▸ Activities:
[a] Reproduce the passage of the Commonwealth Club text from "The Commonwealth Club is a private gentlemen's club in" up to and including "Club Historic District.".
[b] Translate this sentence from the Commonwealth Club text into Spanish: "Most of its founders were former Confederate soldiers."

[Opening Source text section]

The Commonwealth Club is a private gentlemen's club in Richmond, Virginia, United States. Its present clubhouse was designed by Carrère and Hastings and completed in 1891 and is the defining structure of the Commonwealth Club Historic District.

==History==
The Commonwealth Club is a private gentlemen's club that was established in 1890 in Richmond, Virginia. Most of its founders were former Confederate soldiers. According to Langhorne Gibson Jr. who wrote the authorized history of the club, its founders wanted a place "to relive the glory years, to remember the South's hope and the exploits of her heroes."

Its present clubhouse was completed in 1891 at 401 West Franklin Street and occupied by the club in 1892. The New York City-based firm of Carrère and Hastings was chosen to design a building.

The Commonwealth Club merged with the older Richmond Club and, later, with the Westmoreland Club in 1937. The club is known for activities such as bridge, cigar smoking, whiskey drinking, boxing matches, and swimming. The club hosts the annual Richmond German Christmas Dance, the oldest debutante ball in Virginia. The debutantes are usually relatives of members of The Commonwealth Club.

The Commonwealth Club and its members garnered a significant amount of political influence. Pulitzer Prize winner Michael Paul Williams and Karen Kapsidelis called it “a symbol of white male political hegemony.” During the Civil Rights era, the club was considered "the last stronghold of white supremacy".

The Commonwealth Club building is the defining structure of the Commonwealth Club Historic District, designated on the Virginia Landmarks Register on October 19, 1982, and on the National Register of Historic Places on April 7, 1983.

[Closing Source text section]
[Opening Data provided section]

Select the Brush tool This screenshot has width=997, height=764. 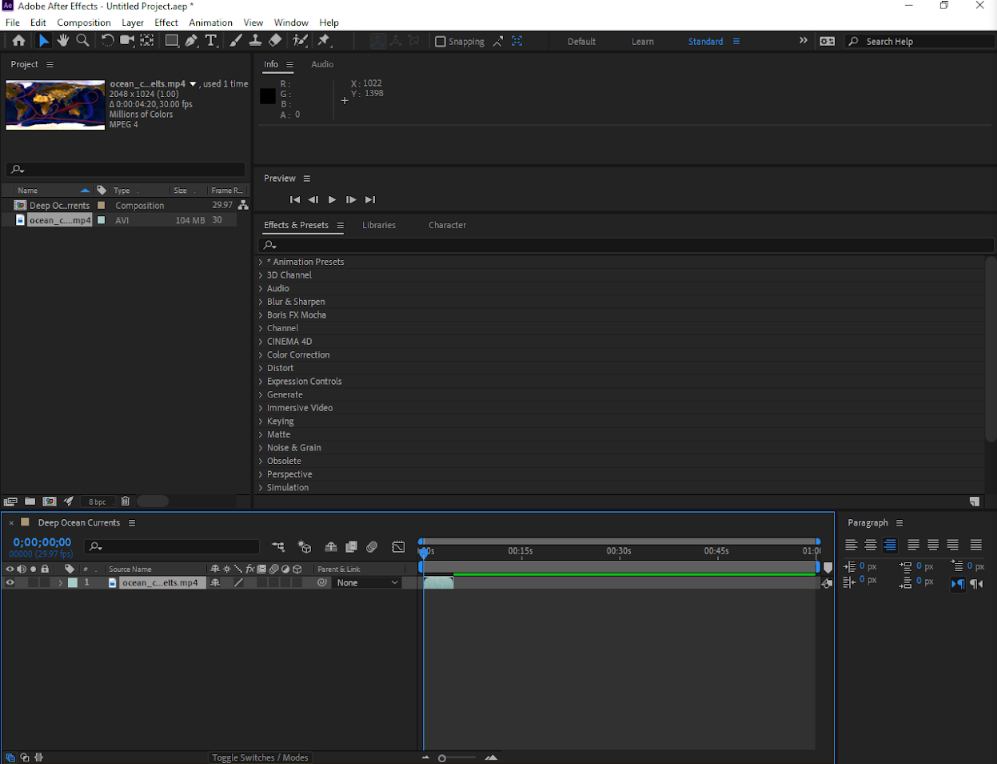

[Closing Data provided section]

▸ Task-by-task answers:
[a]
The Commonwealth Club is a private gentlemen's club in Richmond, Virginia, United States. Its present clubhouse was designed by Carrère and Hastings and completed in 1891 and is the defining structure of the Commonwealth Club Historic District.

[b] La mayoría de sus fundadores eran antiguos soldados confederados.